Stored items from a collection
────────────────
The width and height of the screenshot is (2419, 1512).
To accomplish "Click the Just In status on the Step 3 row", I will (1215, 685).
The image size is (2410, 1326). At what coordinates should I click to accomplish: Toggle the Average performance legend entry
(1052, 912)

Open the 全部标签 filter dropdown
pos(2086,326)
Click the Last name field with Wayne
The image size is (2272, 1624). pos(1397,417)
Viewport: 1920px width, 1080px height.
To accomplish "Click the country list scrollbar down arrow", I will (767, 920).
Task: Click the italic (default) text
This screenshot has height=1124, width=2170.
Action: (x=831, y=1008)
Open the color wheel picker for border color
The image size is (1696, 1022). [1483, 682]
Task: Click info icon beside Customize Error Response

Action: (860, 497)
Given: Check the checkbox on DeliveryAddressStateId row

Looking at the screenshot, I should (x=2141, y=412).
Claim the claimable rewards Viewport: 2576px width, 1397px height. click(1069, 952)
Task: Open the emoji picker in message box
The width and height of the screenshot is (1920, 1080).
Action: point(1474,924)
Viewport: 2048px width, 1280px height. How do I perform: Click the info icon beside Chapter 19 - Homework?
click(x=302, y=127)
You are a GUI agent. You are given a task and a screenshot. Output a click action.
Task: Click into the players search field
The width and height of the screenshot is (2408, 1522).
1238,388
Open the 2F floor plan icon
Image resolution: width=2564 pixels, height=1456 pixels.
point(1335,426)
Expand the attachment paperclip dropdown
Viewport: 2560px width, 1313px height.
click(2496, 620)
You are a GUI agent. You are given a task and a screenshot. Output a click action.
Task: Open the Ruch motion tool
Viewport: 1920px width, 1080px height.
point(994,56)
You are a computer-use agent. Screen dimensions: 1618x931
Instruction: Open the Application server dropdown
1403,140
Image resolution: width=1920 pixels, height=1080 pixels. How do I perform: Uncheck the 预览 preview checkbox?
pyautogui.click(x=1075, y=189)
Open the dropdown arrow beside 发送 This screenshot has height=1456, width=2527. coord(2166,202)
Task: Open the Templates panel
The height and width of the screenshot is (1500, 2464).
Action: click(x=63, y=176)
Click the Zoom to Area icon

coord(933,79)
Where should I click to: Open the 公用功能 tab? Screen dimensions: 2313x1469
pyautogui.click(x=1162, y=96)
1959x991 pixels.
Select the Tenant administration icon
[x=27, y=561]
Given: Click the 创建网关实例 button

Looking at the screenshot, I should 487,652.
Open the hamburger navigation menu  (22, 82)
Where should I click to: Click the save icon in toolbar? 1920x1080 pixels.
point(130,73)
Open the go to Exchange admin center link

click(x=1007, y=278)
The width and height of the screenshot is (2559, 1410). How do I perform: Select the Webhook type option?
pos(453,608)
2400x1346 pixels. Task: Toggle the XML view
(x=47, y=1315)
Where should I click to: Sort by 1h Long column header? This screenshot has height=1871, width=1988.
────────────────
▶ What is needed:
Nothing may be omitted. Restate all of the entries exactly.

▶ Solution to this task:
The width and height of the screenshot is (2419, 1512).
To accomplish "Click the Just In status on the Step 3 row", I will (1215, 685).
The image size is (2410, 1326). At what coordinates should I click to accomplish: Toggle the Average performance legend entry
(1052, 912)

Open the 全部标签 filter dropdown
pos(2086,326)
Click the Last name field with Wayne
The image size is (2272, 1624). pos(1397,417)
Viewport: 1920px width, 1080px height.
To accomplish "Click the country list scrollbar down arrow", I will (767, 920).
Task: Click the italic (default) text
This screenshot has height=1124, width=2170.
Action: (x=831, y=1008)
Open the color wheel picker for border color
The image size is (1696, 1022). [1483, 682]
Task: Click info icon beside Customize Error Response

Action: (860, 497)
Given: Check the checkbox on DeliveryAddressStateId row

Looking at the screenshot, I should (x=2141, y=412).
Claim the claimable rewards Viewport: 2576px width, 1397px height. click(1069, 952)
Task: Open the emoji picker in message box
The width and height of the screenshot is (1920, 1080).
Action: point(1474,924)
Viewport: 2048px width, 1280px height. How do I perform: Click the info icon beside Chapter 19 - Homework?
click(x=302, y=127)
You are a GUI agent. You are given a task and a screenshot. Output a click action.
Task: Click into the players search field
The width and height of the screenshot is (2408, 1522).
1238,388
Open the 2F floor plan icon
Image resolution: width=2564 pixels, height=1456 pixels.
point(1335,426)
Expand the attachment paperclip dropdown
Viewport: 2560px width, 1313px height.
click(2496, 620)
You are a GUI agent. You are given a task and a screenshot. Output a click action.
Task: Open the Ruch motion tool
Viewport: 1920px width, 1080px height.
point(994,56)
You are a computer-use agent. Screen dimensions: 1618x931
Instruction: Open the Application server dropdown
1403,140
Image resolution: width=1920 pixels, height=1080 pixels. How do I perform: Uncheck the 预览 preview checkbox?
pyautogui.click(x=1075, y=189)
Open the dropdown arrow beside 发送 This screenshot has height=1456, width=2527. coord(2166,202)
Task: Open the Templates panel
The height and width of the screenshot is (1500, 2464).
Action: click(x=63, y=176)
Click the Zoom to Area icon

coord(933,79)
Where should I click to: Open the 公用功能 tab? Screen dimensions: 2313x1469
pyautogui.click(x=1162, y=96)
1959x991 pixels.
Select the Tenant administration icon
[x=27, y=561]
Given: Click the 创建网关实例 button

Looking at the screenshot, I should 487,652.
Open the hamburger navigation menu  (22, 82)
Where should I click to: Click the save icon in toolbar? 1920x1080 pixels.
point(130,73)
Open the go to Exchange admin center link

click(x=1007, y=278)
The width and height of the screenshot is (2559, 1410). How do I perform: Select the Webhook type option?
pos(453,608)
2400x1346 pixels. Task: Toggle the XML view
(x=47, y=1315)
Where should I click to: Sort by 1h Long column header? This screenshot has height=1871, width=1988.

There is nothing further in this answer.